Collected data entries
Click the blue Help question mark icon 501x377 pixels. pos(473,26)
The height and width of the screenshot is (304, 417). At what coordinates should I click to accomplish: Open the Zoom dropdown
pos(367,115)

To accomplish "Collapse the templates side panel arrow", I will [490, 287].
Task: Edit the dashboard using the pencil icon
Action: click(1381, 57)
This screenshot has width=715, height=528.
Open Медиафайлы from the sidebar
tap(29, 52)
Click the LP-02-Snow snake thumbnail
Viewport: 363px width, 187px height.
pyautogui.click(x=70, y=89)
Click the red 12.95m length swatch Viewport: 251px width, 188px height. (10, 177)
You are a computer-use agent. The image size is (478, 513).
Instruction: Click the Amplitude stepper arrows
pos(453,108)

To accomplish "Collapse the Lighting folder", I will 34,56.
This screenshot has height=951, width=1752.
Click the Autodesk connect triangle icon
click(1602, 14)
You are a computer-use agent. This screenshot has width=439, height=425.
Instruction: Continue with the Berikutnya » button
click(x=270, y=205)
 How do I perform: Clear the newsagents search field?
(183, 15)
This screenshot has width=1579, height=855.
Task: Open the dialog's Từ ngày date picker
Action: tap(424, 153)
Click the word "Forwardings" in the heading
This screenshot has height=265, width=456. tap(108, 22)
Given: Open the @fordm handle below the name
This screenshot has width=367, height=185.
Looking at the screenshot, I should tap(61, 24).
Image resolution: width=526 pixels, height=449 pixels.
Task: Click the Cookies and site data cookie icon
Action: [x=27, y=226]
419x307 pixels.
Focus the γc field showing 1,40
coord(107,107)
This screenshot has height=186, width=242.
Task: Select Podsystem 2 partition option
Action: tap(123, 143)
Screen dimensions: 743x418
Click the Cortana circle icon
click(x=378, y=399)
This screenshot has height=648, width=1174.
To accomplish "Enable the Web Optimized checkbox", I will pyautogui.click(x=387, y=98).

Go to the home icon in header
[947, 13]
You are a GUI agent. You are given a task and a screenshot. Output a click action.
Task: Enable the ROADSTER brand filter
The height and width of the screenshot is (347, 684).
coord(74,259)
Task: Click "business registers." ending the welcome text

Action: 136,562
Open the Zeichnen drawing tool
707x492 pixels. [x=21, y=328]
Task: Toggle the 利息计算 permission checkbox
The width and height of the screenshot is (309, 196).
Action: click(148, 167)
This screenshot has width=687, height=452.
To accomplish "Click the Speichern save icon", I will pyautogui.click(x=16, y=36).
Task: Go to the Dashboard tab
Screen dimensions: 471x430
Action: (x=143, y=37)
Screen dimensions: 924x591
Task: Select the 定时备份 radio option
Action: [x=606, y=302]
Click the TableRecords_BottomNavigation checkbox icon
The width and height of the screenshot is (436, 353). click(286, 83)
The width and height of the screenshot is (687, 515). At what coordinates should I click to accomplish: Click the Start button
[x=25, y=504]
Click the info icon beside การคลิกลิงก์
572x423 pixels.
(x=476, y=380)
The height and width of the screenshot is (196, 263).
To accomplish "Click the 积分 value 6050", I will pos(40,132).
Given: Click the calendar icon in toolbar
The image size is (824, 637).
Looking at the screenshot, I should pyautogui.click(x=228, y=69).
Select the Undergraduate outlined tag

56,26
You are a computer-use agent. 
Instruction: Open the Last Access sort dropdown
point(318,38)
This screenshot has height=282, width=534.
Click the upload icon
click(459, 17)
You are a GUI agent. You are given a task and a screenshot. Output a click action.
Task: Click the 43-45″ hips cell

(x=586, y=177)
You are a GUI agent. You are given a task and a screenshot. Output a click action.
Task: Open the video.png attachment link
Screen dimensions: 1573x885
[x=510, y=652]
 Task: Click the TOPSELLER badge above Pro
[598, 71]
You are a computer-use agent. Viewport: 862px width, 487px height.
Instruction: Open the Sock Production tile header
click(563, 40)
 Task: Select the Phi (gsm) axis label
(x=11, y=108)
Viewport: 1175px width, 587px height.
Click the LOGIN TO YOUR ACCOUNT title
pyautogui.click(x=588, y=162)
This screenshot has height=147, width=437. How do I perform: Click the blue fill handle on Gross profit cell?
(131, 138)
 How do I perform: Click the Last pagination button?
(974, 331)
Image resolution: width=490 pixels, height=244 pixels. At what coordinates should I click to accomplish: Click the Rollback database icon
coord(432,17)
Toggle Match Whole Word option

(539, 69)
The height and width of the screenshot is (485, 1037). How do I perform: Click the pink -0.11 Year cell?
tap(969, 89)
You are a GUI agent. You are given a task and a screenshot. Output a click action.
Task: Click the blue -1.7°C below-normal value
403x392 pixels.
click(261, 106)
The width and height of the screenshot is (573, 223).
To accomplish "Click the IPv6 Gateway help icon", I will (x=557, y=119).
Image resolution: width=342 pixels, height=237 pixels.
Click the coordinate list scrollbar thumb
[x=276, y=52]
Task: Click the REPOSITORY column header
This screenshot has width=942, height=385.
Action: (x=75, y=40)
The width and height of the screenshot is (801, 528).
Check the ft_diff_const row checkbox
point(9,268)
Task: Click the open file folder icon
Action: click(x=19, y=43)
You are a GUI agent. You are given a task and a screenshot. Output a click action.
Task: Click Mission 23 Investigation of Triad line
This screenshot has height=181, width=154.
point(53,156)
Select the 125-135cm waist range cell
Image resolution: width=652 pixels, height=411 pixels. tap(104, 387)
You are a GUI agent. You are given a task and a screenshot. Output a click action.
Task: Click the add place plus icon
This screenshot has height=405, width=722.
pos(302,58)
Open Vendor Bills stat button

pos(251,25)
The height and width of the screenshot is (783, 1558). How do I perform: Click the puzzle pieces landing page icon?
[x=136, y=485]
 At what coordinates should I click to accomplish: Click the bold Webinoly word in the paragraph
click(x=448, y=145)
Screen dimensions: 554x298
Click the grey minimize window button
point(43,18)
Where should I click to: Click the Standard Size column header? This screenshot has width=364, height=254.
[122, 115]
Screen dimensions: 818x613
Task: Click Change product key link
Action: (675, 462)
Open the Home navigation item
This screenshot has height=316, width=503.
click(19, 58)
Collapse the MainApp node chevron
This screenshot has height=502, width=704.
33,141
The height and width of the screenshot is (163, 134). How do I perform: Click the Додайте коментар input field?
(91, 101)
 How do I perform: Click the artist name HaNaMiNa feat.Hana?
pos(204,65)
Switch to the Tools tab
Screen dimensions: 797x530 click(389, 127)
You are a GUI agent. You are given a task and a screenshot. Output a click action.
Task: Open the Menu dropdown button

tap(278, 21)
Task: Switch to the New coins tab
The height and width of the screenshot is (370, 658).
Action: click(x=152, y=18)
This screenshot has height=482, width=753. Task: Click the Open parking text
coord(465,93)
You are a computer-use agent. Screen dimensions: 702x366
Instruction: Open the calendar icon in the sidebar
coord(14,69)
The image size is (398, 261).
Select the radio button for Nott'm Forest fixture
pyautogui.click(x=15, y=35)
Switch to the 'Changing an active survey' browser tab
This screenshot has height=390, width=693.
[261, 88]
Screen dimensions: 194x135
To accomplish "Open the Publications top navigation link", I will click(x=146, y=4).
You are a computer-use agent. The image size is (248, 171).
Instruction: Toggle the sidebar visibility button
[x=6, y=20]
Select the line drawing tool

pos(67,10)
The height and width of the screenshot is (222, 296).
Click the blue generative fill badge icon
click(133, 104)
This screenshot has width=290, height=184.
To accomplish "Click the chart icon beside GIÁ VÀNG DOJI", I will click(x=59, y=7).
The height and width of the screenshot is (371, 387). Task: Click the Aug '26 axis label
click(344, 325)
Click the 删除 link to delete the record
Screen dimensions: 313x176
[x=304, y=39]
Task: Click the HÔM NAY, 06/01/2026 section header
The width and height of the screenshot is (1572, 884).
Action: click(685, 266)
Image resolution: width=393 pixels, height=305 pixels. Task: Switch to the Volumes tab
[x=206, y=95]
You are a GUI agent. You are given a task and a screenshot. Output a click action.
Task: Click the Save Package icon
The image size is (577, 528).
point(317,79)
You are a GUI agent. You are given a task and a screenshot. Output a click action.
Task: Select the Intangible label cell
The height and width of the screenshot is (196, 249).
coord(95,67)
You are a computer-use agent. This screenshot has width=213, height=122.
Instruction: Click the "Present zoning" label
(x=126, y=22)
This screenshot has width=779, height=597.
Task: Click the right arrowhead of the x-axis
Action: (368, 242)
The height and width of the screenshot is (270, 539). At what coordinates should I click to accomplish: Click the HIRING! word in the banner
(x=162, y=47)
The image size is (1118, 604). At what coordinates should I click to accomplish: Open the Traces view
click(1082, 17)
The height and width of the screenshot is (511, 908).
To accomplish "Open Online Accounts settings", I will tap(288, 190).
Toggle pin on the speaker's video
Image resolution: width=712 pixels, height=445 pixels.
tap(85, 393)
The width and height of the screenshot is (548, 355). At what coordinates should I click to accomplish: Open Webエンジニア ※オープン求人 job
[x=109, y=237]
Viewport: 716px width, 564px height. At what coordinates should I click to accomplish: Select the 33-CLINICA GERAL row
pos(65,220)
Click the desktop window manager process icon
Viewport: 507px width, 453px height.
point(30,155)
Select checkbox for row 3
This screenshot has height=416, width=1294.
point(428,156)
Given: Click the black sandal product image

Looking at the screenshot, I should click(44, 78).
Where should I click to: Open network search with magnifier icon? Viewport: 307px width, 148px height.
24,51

▶ EXERCISE AIM: Given the records above, return exactly the lines starting at the line containing "Click the LOGIN TO YOUR ACCOUNT title" and ending at the line containing "The width and height of the screenshot is (801, 528).", including both.

▶ RESPONSE BOX:
Click the LOGIN TO YOUR ACCOUNT title
pyautogui.click(x=588, y=162)
This screenshot has height=147, width=437. How do I perform: Click the blue fill handle on Gross profit cell?
(131, 138)
 How do I perform: Click the Last pagination button?
(974, 331)
Image resolution: width=490 pixels, height=244 pixels. At what coordinates should I click to accomplish: Click the Rollback database icon
coord(432,17)
Toggle Match Whole Word option

(539, 69)
The height and width of the screenshot is (485, 1037). How do I perform: Click the pink -0.11 Year cell?
tap(969, 89)
You are a GUI agent. You are given a task and a screenshot. Output a click action.
Task: Click the blue -1.7°C below-normal value
403x392 pixels.
click(261, 106)
The width and height of the screenshot is (573, 223).
To accomplish "Click the IPv6 Gateway help icon", I will (x=557, y=119).
Image resolution: width=342 pixels, height=237 pixels.
Click the coordinate list scrollbar thumb
[x=276, y=52]
Task: Click the REPOSITORY column header
This screenshot has width=942, height=385.
Action: (x=75, y=40)
The width and height of the screenshot is (801, 528).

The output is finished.